### Material to process
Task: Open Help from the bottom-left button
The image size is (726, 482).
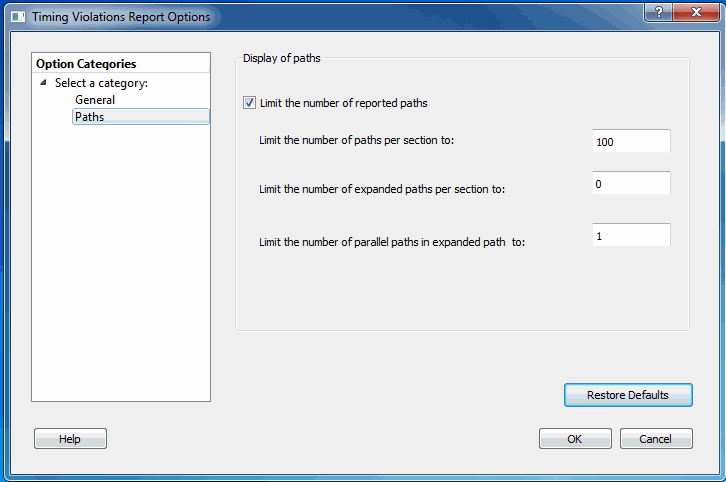Action: tap(70, 439)
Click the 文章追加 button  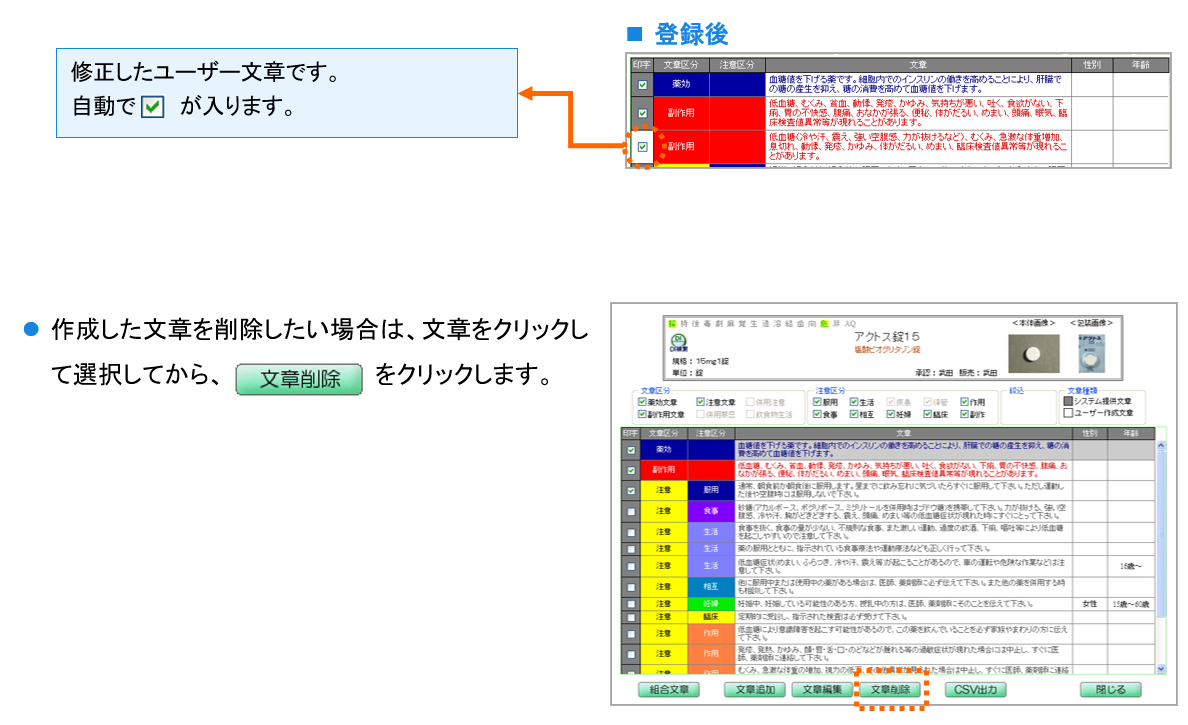[x=755, y=690]
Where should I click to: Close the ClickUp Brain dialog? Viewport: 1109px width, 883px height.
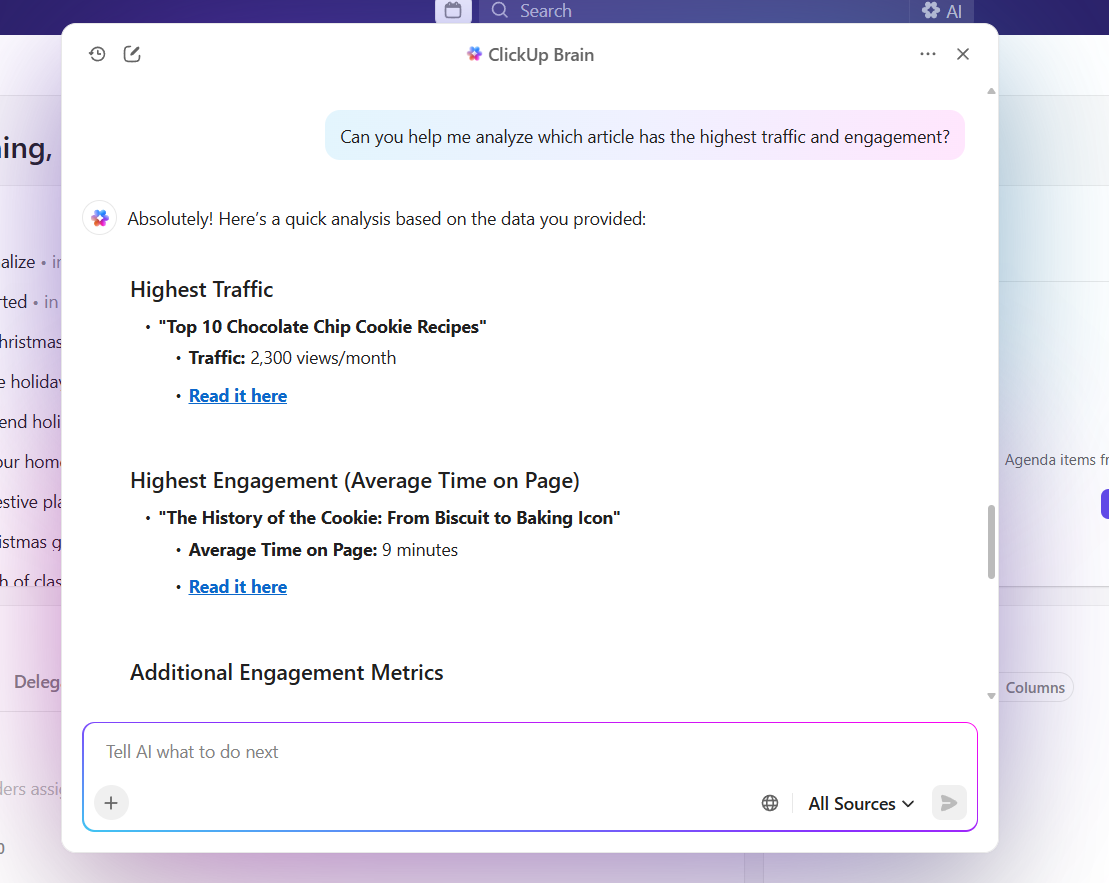[x=962, y=54]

### Work request
Please print exactly the lines from the line containing "Where should I" through the end of the records above, both included, leaving out every picture.

### Task answer
Where should I click to: Close the ClickUp Brain dialog? Viewport: 1109px width, 883px height.
[x=962, y=54]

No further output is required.